Suite à des échanges bilatéraux entre Maurice et Seychelles concernant le judiciaire, le chef juge de Maurice reçoit un avis d’appel à candidatures pour ce poste. Ce dernier envoie par la suite cet avis à tous les juges. C’est ainsi que le juge Prithviraj Fekna a postulé avec le consentement du chef juge. Il a été retenu après avoir passé un entretien en avril 2019. « C’est une opportunité inestimable de pouvoir apprendre d’un nouveau système juridique. C’est aussi un défi intellectuel car leur façon de travailler et d’écrire des jugements diffèrent de ceux de Maurice », soutient le juge Prithviraj Fekna qui dit croire en l’innovation.
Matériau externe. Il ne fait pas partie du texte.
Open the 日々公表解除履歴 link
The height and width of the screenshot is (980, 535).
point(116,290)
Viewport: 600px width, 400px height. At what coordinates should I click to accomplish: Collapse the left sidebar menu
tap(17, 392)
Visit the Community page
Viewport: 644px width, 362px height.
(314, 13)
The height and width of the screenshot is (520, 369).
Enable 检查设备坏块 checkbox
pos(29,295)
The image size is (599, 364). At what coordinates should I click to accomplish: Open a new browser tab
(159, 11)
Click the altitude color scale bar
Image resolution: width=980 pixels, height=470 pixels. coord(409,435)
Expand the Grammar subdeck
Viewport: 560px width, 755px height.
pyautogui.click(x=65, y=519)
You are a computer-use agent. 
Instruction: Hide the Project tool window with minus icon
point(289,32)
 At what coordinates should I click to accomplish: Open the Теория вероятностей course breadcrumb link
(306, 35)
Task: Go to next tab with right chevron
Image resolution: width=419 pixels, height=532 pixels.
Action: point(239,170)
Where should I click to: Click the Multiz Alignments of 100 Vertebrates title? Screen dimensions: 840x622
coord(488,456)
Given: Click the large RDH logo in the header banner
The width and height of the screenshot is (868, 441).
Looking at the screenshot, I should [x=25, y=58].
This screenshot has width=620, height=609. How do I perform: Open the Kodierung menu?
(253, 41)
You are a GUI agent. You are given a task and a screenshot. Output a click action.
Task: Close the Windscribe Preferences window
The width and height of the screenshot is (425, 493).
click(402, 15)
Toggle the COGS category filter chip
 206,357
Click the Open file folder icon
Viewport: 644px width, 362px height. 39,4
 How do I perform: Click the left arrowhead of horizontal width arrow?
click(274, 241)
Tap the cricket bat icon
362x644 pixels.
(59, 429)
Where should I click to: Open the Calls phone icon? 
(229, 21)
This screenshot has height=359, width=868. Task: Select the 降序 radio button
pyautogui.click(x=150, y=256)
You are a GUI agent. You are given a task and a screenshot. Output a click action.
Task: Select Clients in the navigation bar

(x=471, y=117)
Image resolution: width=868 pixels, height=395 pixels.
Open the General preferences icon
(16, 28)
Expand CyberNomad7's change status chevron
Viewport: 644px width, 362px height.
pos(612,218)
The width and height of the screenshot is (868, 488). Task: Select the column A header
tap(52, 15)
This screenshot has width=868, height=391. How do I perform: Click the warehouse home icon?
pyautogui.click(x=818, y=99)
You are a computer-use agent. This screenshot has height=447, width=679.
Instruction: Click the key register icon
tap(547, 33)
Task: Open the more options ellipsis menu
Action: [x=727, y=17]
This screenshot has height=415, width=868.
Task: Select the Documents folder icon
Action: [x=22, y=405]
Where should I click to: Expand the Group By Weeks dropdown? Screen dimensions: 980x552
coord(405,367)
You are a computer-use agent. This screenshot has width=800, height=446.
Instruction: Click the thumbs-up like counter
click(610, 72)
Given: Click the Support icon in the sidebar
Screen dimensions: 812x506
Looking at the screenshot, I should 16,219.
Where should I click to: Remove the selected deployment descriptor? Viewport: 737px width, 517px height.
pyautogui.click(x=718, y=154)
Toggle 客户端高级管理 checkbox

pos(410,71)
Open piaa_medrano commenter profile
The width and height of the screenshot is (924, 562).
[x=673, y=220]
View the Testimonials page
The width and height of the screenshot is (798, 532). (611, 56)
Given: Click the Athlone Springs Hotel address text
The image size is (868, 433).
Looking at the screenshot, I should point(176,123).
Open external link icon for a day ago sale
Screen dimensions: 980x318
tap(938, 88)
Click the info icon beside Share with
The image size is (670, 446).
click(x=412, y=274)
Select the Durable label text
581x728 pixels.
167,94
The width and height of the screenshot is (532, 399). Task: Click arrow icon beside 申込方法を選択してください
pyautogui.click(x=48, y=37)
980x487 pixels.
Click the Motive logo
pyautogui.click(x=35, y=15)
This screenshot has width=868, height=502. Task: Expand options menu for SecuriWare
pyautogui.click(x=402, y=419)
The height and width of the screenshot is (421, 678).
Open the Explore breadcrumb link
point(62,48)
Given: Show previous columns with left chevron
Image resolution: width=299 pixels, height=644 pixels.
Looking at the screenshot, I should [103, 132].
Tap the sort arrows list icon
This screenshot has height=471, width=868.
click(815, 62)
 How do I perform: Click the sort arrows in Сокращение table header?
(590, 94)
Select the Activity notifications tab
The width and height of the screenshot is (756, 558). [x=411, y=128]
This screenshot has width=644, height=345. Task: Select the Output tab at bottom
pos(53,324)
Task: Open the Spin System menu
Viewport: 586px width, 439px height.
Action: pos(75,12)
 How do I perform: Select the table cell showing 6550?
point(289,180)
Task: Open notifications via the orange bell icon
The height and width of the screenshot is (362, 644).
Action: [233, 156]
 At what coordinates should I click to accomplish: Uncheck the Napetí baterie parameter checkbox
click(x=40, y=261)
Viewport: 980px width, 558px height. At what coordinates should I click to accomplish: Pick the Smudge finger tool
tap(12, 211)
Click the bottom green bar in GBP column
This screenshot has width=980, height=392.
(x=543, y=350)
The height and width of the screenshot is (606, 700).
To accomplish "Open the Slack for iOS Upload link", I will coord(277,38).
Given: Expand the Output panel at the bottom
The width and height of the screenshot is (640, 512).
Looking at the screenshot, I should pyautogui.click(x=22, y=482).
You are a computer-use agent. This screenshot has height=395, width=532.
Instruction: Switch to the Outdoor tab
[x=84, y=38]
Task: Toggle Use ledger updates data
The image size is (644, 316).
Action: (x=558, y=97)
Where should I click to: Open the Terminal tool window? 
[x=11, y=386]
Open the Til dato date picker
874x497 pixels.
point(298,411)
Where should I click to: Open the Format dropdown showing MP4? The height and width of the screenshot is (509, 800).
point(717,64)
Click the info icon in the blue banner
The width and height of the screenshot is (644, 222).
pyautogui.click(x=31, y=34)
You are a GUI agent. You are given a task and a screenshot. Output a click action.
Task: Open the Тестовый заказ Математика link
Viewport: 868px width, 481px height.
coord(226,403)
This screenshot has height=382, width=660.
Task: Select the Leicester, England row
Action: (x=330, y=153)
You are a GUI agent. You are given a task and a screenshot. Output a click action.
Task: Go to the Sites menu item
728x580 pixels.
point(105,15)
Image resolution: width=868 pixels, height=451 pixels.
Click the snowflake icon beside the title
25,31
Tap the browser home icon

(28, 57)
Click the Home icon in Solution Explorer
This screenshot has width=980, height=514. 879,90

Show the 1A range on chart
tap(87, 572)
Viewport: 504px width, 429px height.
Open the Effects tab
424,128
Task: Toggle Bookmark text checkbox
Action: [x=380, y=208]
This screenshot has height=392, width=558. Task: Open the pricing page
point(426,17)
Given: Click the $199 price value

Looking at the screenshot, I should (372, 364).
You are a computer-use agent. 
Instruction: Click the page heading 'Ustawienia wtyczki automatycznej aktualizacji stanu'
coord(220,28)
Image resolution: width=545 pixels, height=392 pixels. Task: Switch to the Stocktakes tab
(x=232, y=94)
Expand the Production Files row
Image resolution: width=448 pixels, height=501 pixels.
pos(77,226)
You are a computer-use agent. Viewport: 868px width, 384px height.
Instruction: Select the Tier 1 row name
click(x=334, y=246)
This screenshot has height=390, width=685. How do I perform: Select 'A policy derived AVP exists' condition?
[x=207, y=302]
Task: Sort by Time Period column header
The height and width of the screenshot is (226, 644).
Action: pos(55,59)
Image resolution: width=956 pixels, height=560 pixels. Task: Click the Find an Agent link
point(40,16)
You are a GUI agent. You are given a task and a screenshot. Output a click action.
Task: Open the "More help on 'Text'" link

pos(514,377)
Il ajoute qu’il est primordial de trouver un bon équilibre c'est-à-dire d’apporter des idées nouvelles tout en étant respectueux du système déjà en place.
« Apporter du sang neuf est important non pas pour chambouler le système mais pour faire bouger les choses tout en respectant la jurisprudence du pays de même que les attentes de la population et sa façon de penser, souligne le juge Prithviraj Fekna. C’est une grande responsabilité quand vous réalisez que ce que vous dites est le dernier mot et qu’il est crucial… »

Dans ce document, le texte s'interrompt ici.